What You Need to Know
- A starting withdrawal rate of 3.8% is “safe” in Morningstar’s model over a 30-year time horizon, meaning it brings a 90% likelihood of not running out of funds.
- Dynamic withdrawal strategies may help retirees consume their portfolios more efficiently, factoring in both portfolio performance and spending.
- However, dynamic strategies bring their own challenges, including significant swings in annual income.
Investors hoping to utilize a “safe” fixed real withdrawal strategy for managing their retirement income can plan to withdraw 3.8% of their portfolio’s value in the first year, according to Morningstar’s newly published report, “The State of Retirement Income: 2022.”
In the newly published analysis, the analysts found that a starting withdrawal rate of 3.8% delivers a 90% success rate (defined here as a 90% likelihood of not running out of funds) over a 30-year time horizon. The analysis assumes a balanced portfolio of 50% stocks and 50% bonds.
While lower than the traditional 4% withdrawal assumption commonly cited by media pundits and financial planners, the new figure is appreciably higher than the 2021 figure, which was 3.3% for a balanced portfolio with a 90% projected success rate.
Taking a Page From Market History
As the Morningstar team explains, history demonstrates that the “right” or “safe” withdrawal rate depends on three key variables: the asset allocation of the portfolio; the market environment that prevails over a retiree’s drawdown period; and the length of the drawdown period. Looking at all of the rolling 30-year periods from 1930 through 2019, the safe rate ranges from 3.7% for the worst period to 6% for the best.
In general, according to Morningstar, portfolios that maintained balanced or more equity-heavy asset allocations delivered higher returns and, in turn, higher withdrawals than those with more-conservative positioning.
That said, in less-forgiving environments, such as the one that prevailed in the second half of the 1960s and early 1970s, investors with excess equities stood a high chance of exhausting their portfolios by the end of the retirement period if they made annual withdrawals of even 4%.

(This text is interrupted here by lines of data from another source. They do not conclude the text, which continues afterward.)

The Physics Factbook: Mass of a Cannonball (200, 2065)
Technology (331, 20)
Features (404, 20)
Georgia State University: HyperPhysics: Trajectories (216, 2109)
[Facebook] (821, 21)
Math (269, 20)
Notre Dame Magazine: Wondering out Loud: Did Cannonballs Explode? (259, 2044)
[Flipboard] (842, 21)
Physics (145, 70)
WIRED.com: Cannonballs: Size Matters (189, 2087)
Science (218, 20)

Overall, according to the analysis, employing a more aggressive equity allocation does not meaningfully improve safe starting withdrawal rates. In fact, investors with shorter time horizons of 10 to 15 years can actually employ a higher withdrawal rate if they’re using a more conservative portfolio mix relative to an equity-heavy one.
This is the case because their returns are smoother and subject to meaningfully less sequence of returns risk.